> _TEXT PROVIDED_
———

This is not just a question of more people.

Our demand for water is closely linked to economic growth. More wealthy societies demand much more water. During the 20th century, the century with the fastest economic growth so far in human history, while population grew by a factor of four, freshwater withdrawals grew by a factor of nine. If we take these past patterns and look forward, the outlook for 2030 is stark.

Currently about 70% of the world's freshwater withdrawals are for agriculture and 16% are for energy and industry. Recent work suggests that unless we change our historic approach to how we use water, we could face a 40% gap by 2030 between global demand for freshwater and what can sustainably be supplied.

Increasing demand for food

To meet the forecast growth in demand for food over the next 20 years, the FAO estimates that farmers will need to increase production by 70-100%. Changing diets will increase demand for meat and dairy products in particular. Yet a kilogram of meat requires up to 20,000 liters of water to produce (compared to about 1,200 liters to produce a kilo of grain), and global demand for meat is forecast to increase 50% by 2025.

———

> _WRITTEN REQUEST 1_
Please list every percentage figure that appears in the text on water demand.

Entries taken from a collection
———

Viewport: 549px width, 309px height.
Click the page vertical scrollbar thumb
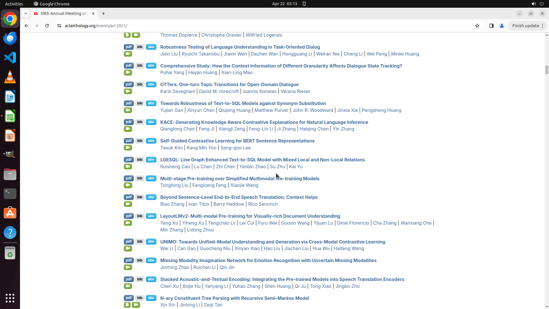click(x=547, y=70)

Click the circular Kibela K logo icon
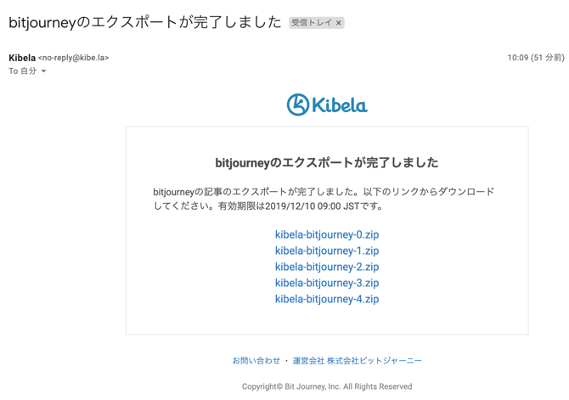coord(298,104)
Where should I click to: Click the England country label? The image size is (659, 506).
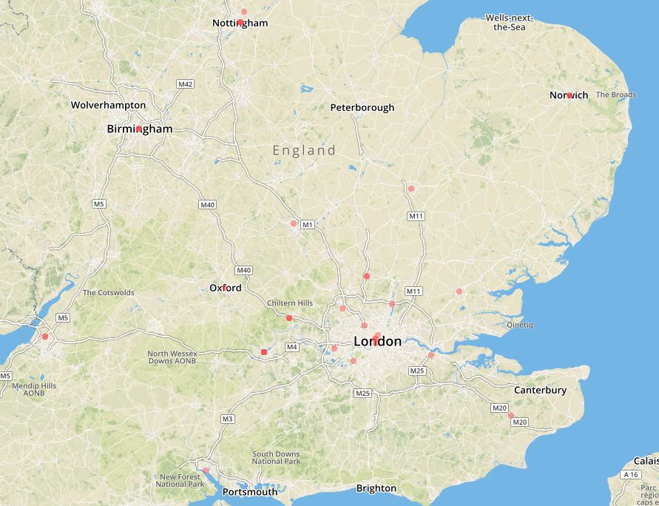[x=304, y=150]
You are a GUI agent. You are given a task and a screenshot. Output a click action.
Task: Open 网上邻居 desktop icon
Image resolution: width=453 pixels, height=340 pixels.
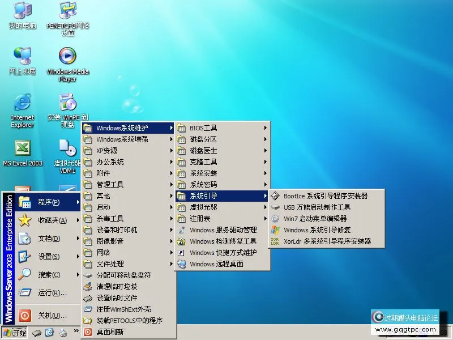[x=22, y=56]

———

> _WRITTEN REQUEST 2_
Retype the lines of the listing, starting with the line that contains "Click the circular Kibela K logo icon" and going on through the last line of the listing. Leave the pictures out of your answer.

> _PROBLEM SOLUTION 1_
70%, 16%, 40%, 70-100%, 50%

> _PROBLEM SOLUTION 2_
Click the circular Kibela K logo icon
coord(298,104)
Where should I click to: Click the England country label? The image size is (659, 506).
[x=304, y=150]
You are a GUI agent. You are given a task and a screenshot. Output a click action.
Task: Open 网上邻居 desktop icon
Image resolution: width=453 pixels, height=340 pixels.
[x=22, y=56]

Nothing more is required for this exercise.